Summary: When testing ZFS read performance with fio, compression settings on the file system may cause you to test cache performance instead of physical disk performance.
Background: Testing was done on a FreeBSD 8.3-STABLE system, with an eleven-disk, non-root zpool:
$ zpool status
pool: tank01
state: ONLINE
scan: scrub repaired 0 in 0h11m with 0 errors on Fri Jun 14 17:20:12 2013
config:
NAME STATE READ WRITE CKSUM
tank01 ONLINE 0 0 0
mirror-0 ONLINE 0 0 0
da1 ONLINE 0 0 0
da2 ONLINE 0 0 0
mirror-1 ONLINE 0 0 0
da3 ONLINE 0 0 0
da4 ONLINE 0 0 0
mirror-2 ONLINE 0 0 0
da5 ONLINE 0 0 0
da6 ONLINE 0 0 0
mirror-3 ONLINE 0 0 0
da7 ONLINE 0 0 0
da8 ONLINE 0 0 0
mirror-4 ONLINE 0 0 0
da9 ONLINE 0 0 0
da10 ONLINE 0 0 0
logs
da11 ONLINE 0 0 0
errors: No known data errors
ZFS and zpool versions were 5 and 28, respectively. Recordsize was 128K. Compression was set to “on”.

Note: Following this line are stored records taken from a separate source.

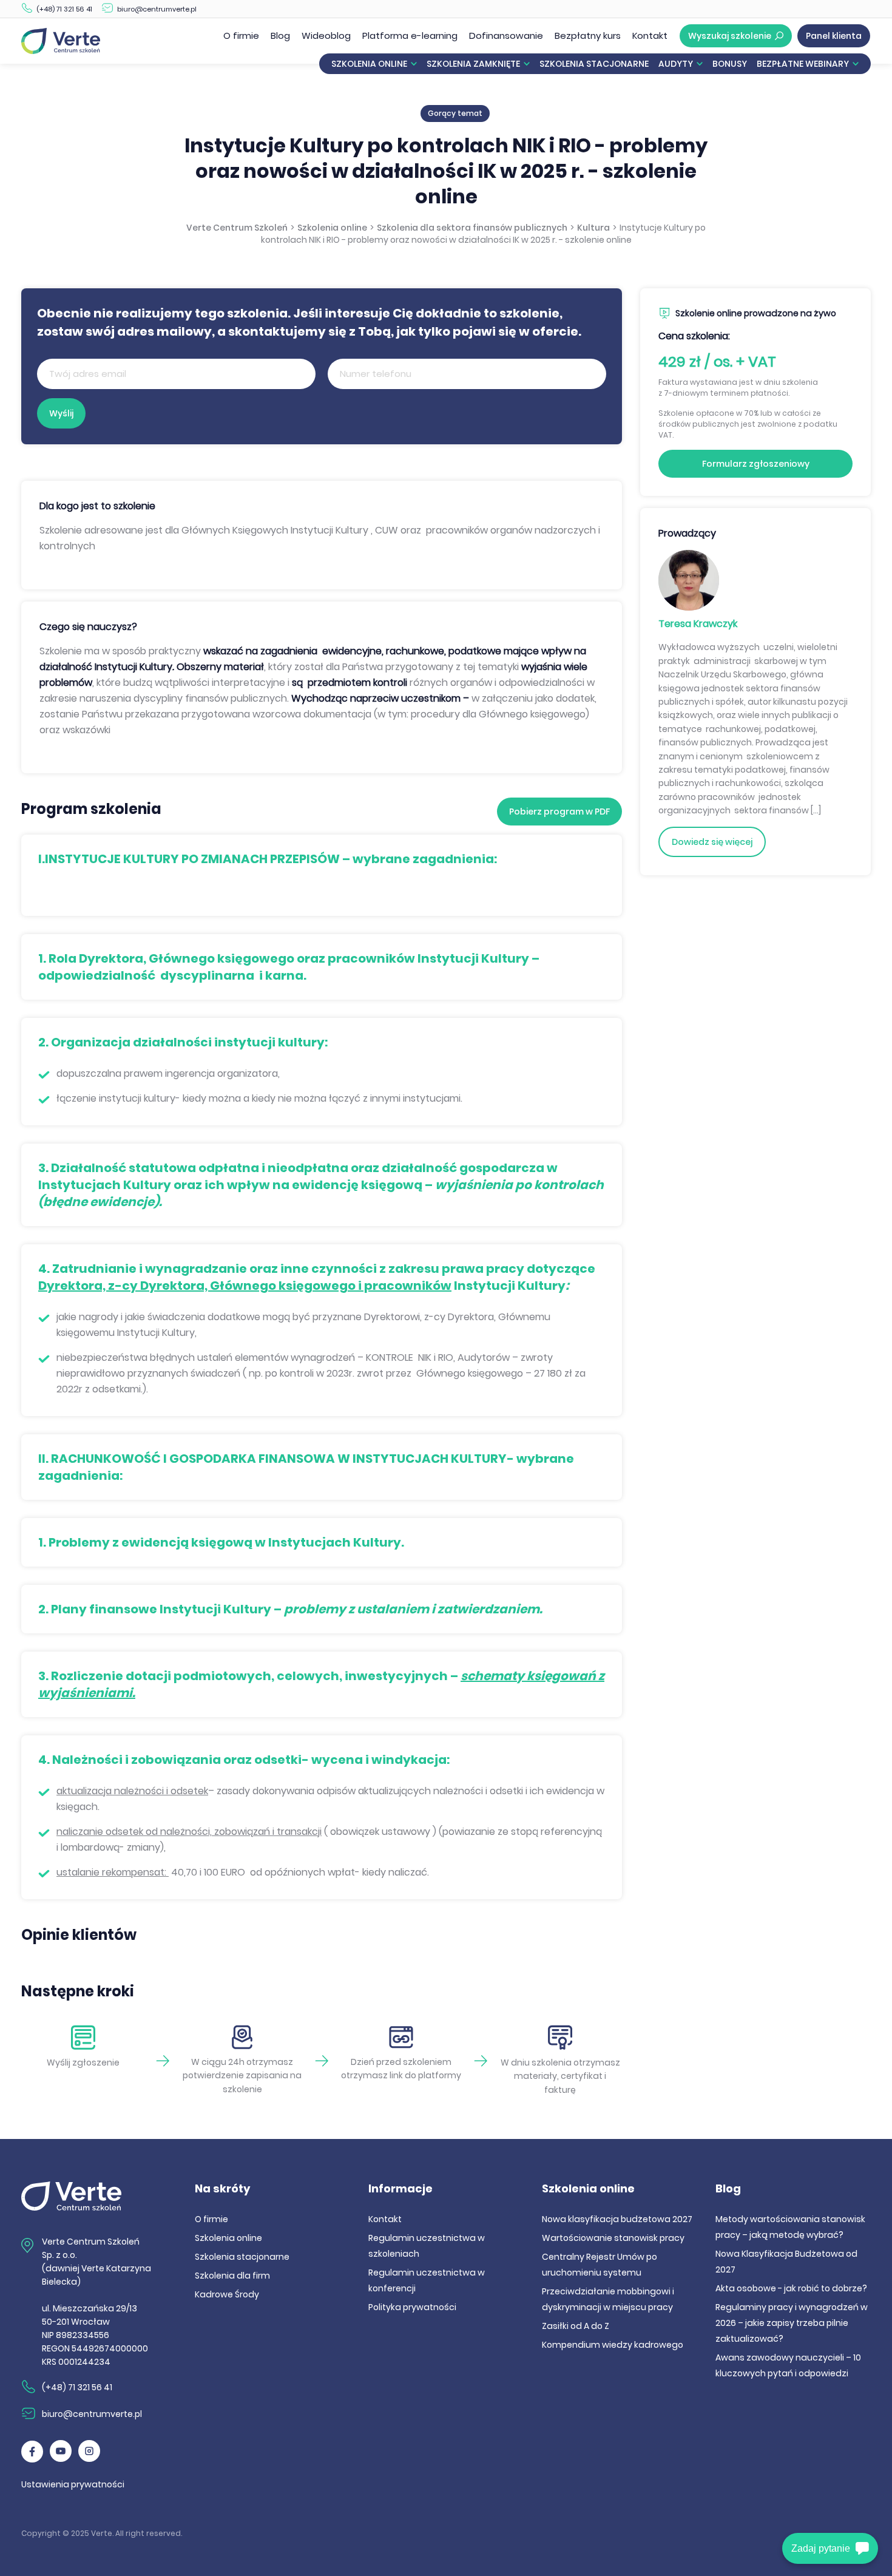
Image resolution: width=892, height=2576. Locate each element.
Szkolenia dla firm (232, 2275)
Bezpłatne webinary (803, 64)
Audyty (675, 64)
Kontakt (649, 35)
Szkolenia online (369, 64)
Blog (280, 35)
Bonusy (729, 64)
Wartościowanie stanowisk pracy (613, 2238)
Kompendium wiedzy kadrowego (612, 2345)
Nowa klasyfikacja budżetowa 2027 (617, 2219)
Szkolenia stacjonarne (594, 64)
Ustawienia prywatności (72, 2484)
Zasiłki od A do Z (575, 2326)
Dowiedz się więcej (712, 842)
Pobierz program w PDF (559, 811)
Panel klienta (834, 36)
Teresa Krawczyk (697, 624)
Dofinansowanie (506, 35)
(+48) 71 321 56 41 (64, 9)
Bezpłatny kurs (588, 35)
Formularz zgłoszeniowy (755, 464)
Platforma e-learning (410, 35)
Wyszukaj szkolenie (729, 36)
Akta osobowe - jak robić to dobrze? (791, 2288)
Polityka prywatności (412, 2307)
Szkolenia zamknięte (473, 64)
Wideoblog (326, 35)
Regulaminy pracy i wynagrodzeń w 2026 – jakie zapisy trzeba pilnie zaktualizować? (791, 2323)
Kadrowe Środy (227, 2294)
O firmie (241, 35)
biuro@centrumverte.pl (157, 9)
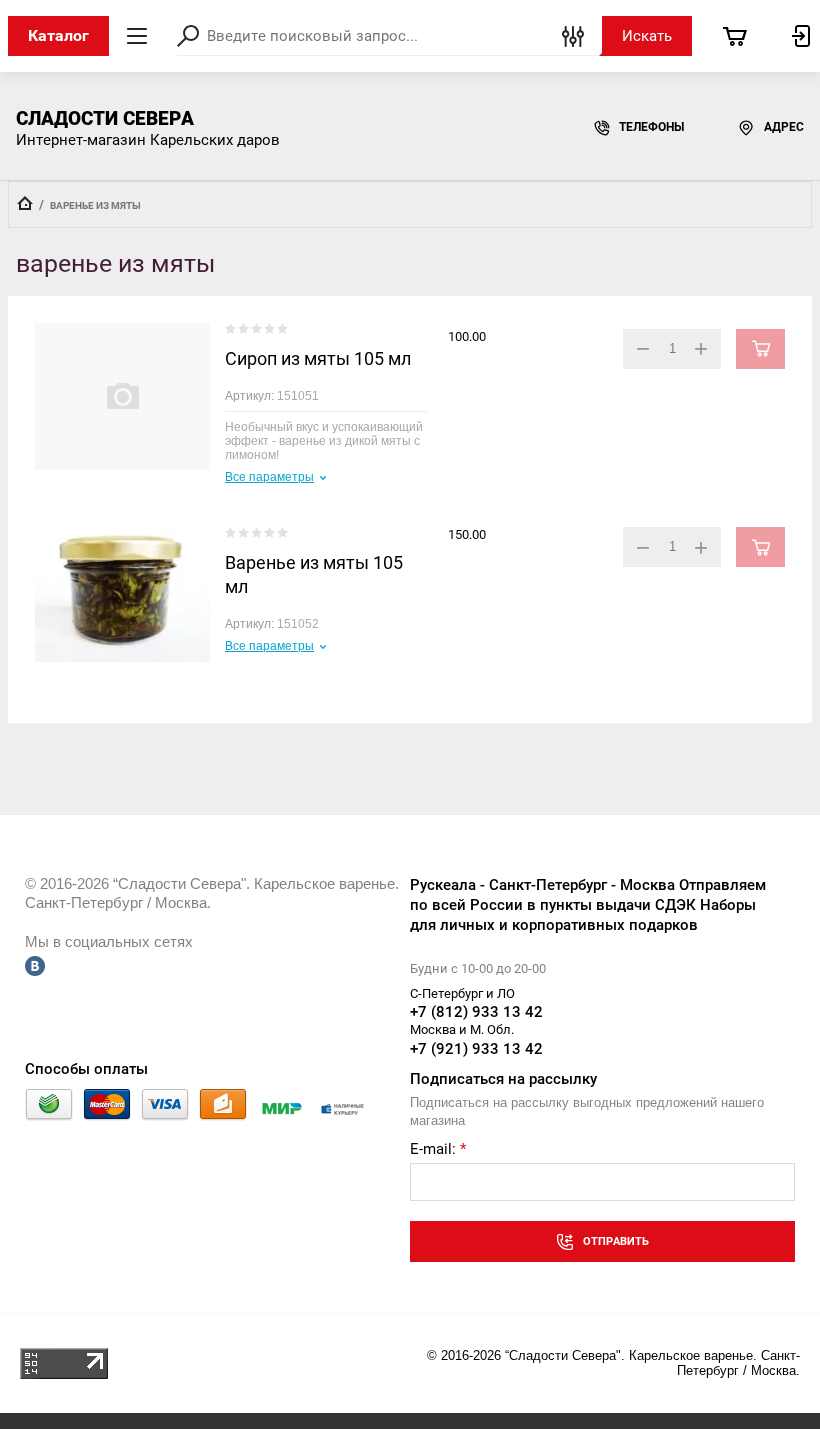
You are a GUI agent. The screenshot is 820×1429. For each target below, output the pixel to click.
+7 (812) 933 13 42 (476, 1012)
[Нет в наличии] (760, 349)
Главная (25, 203)
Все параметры (269, 477)
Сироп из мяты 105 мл (318, 358)
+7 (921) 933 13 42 (476, 1049)
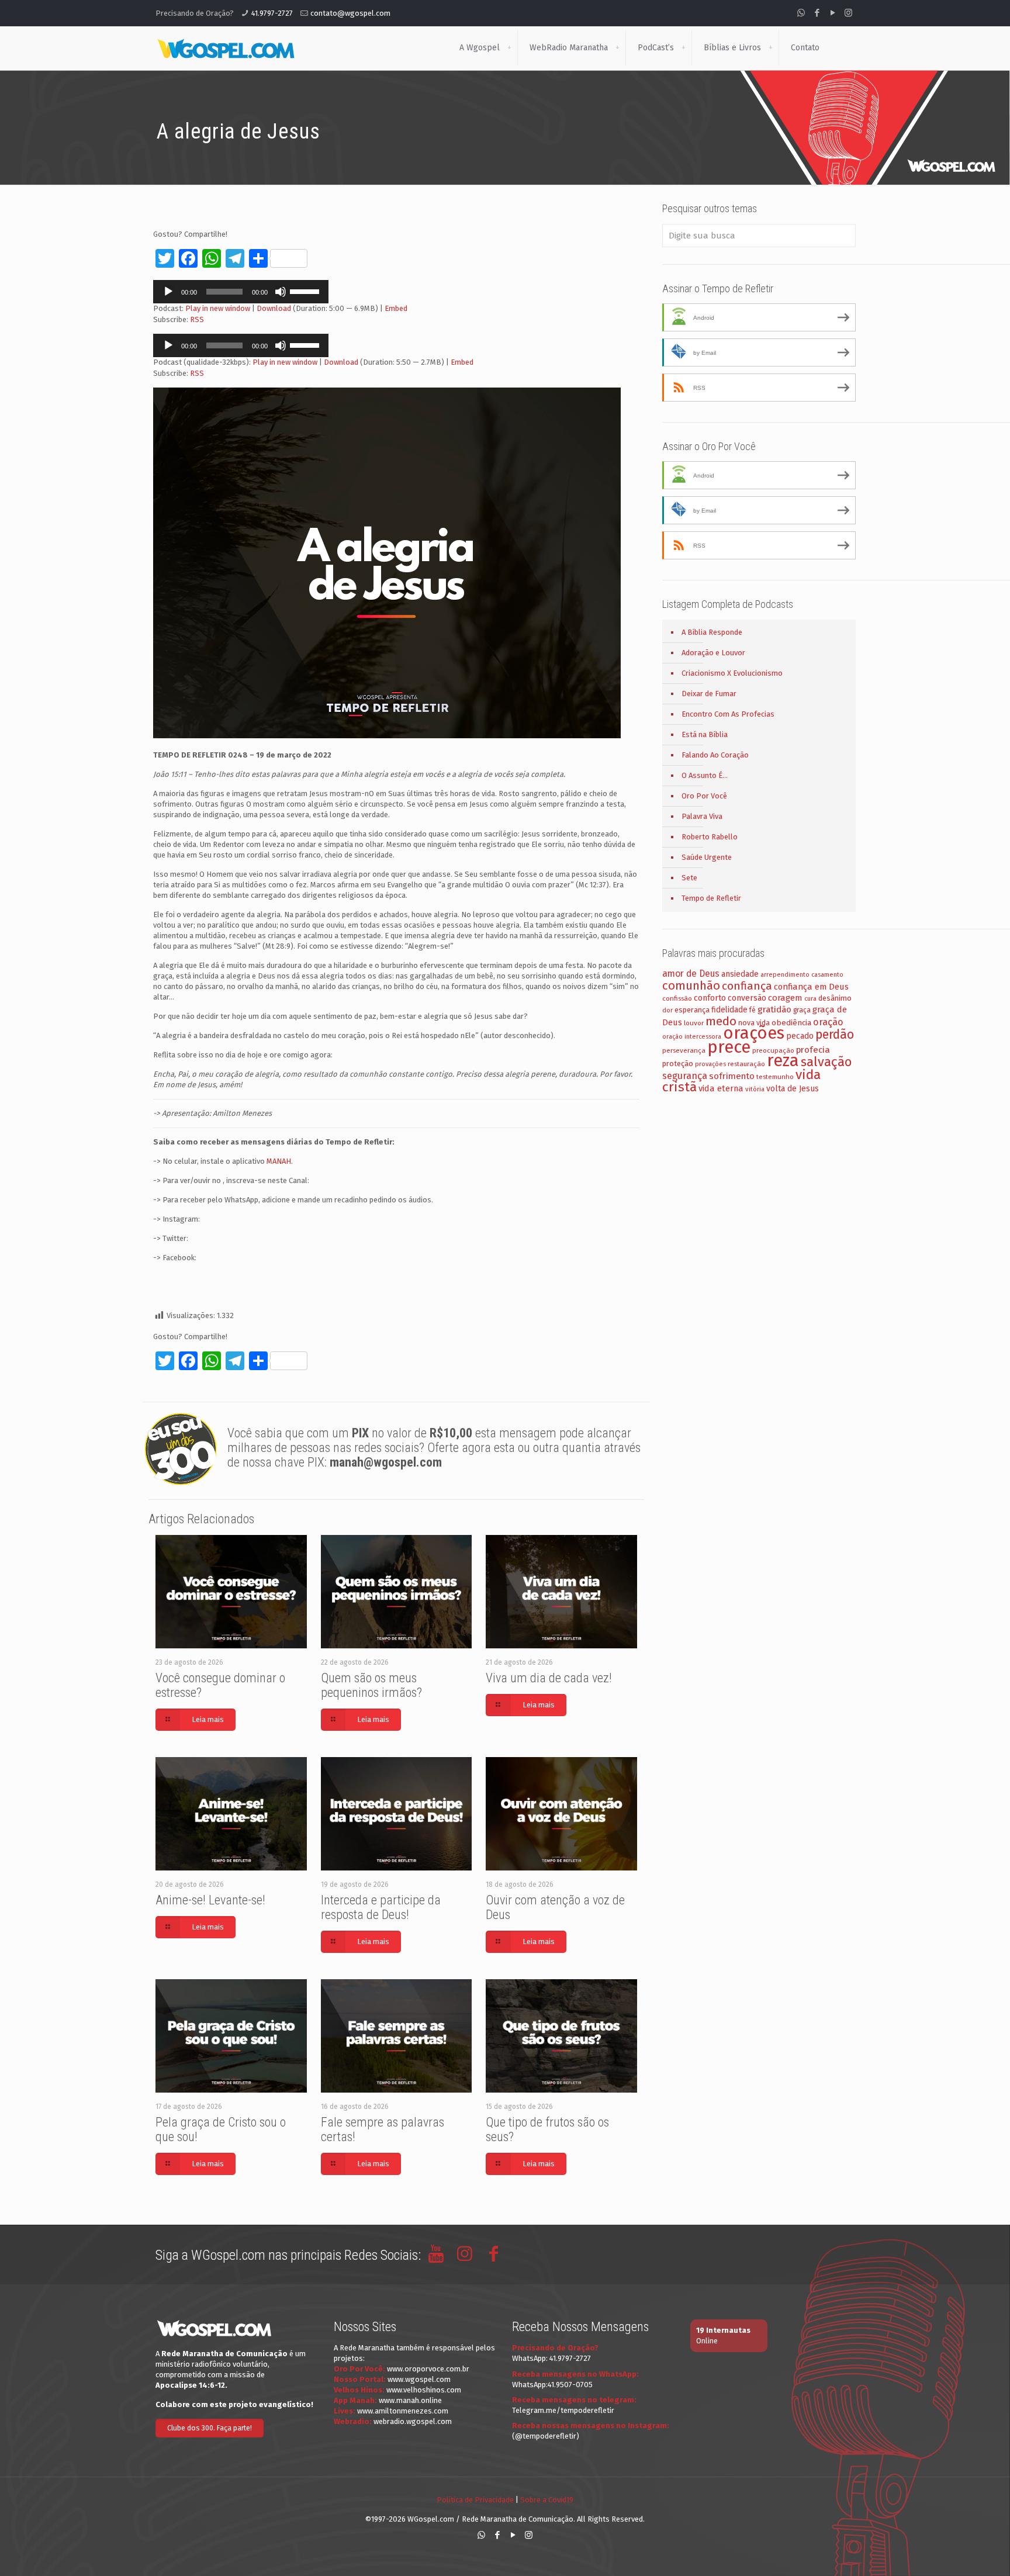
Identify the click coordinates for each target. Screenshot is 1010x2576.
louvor (694, 1023)
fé (752, 1010)
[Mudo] (280, 292)
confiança (747, 986)
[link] (509, 48)
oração (828, 1022)
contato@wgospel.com (350, 13)
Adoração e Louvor (713, 652)
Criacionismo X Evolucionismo (732, 673)
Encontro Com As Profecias (728, 714)
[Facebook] (817, 13)
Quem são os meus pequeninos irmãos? (371, 1685)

Data disks were Toshiba model MK1001TRKB; the separate log was an STEC ZeusRAM C018. Drives were connected to a single LSI SAS2008 HBA.
The system had a single 2.13GHz Intel Xeon E5606 processor, and 12GB of RAM; via vfs.zfs.arc_max
in /boot/loader.conf
, ARC size was limited to 6GB.
Tests run:
For $test
types of “read” and “randread”, fio was run as follows, five times for each test:
fio --directory=.
--name=$filename
--rw=$test
--bs=128k
--size=36G
--numjobs=1
--time_based
--runtime=60
--group_reporting
System activity was monitored during each run using a combination of sysctl, iostat, vmstat and top. Fio “IO file” size was measured using “du -h”.
IO files were then written to using the following command:
fio --directory=.
--name=$filename
--rw=write
--bs=128k
--size=36G
--numjobs=1
--group_reporting
After writing to the IO files, tests were re-run, again five times per test.
Results:
Fio appears to create new IO files in a highly-compressible format. With compression on, files that have not been written to are 512 bytes in size; without compression, they are the full size specified in the fio command line (36GB in this case). Once the files have been written to, on a file system with compression turned on, they grew in size to about 14GB (i.e. the files had a compression ratio slightly better than 2:1).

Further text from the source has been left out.